La voz parece de José Jozami. Todavía la tele no tiene HD: se juega la Primera B. Lucas Ferreiro disputa la pelota a la salida de un lateral. Guapea en el clásico. Busca el área, que para los celestes es equivalente a levantar la cabeza y mirar al “Demonio” Hauche. Con picardía de nueve petiso, el crack del gasolero gana la posición y define con la zurda.

El Gallardón es una fiesta visitante: gana Temperley. Es enero del 2006. Hauche le pide a sus compañeros que lo esperen para festejar y hace ver su producción artística. Mueve los brazos para atrás en círculos deformados para luego adelantar los hombros sucesivamente como Adam Sandler cuando quiere bailar con Jennifer Aniston en Mi Novia Polly.

Los pibes de hoy dirían “farmea aura”. El verbo viene de “to farm”, cuya conexión en inglés indica la búsqueda de recursos y herramientas en el submundo de los videojuegos. “Aura” es una suerte de mística, atracción, luz principal del escenario.

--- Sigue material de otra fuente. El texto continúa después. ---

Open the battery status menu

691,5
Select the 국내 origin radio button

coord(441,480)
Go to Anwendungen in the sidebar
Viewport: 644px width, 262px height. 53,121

Veinte años después, el pasado fin de semana, Hauche volvió a definir un clásico contra Los Andes. El otro derby del sur, el que nunca se jugó en Primera. Hizo exactamente el mismo festejo, con algo más de canas en el pelo.

Hay algo curiosamente reaccionario en la canonización de los referentes. Pareciera que no podemos ser como ellos. Que son millonarios, que viven en un country, que nos hacen celebrar los sinsabores del andar con una vida resuelta, alejados de nuestros inconvenientes mortales. Algo de eso hay. Es duro porque es cierto.

La simpatía de Hauche, que alguna vez triunfó en Racing y Argentinos Juniors, se construye desde la simpleza: nos recuerda que los ídolos pueden ser terrenales. Que son como nosotros y que podemos ser como ellos.

El final es donde partí. Hauche se imita a sí mismo. O quizás el tiempo lo imita: hay cosas que no cambian. Los vecinos de Temperley, como todos, tienen que negociar alegrías con la vida para poder seguir adelante. En un mundo ansiosa e irritablemente cambiante, en el que la tecnología avanza pero las necesidades aumentan, jugadores así nos obligan a la sonrisa.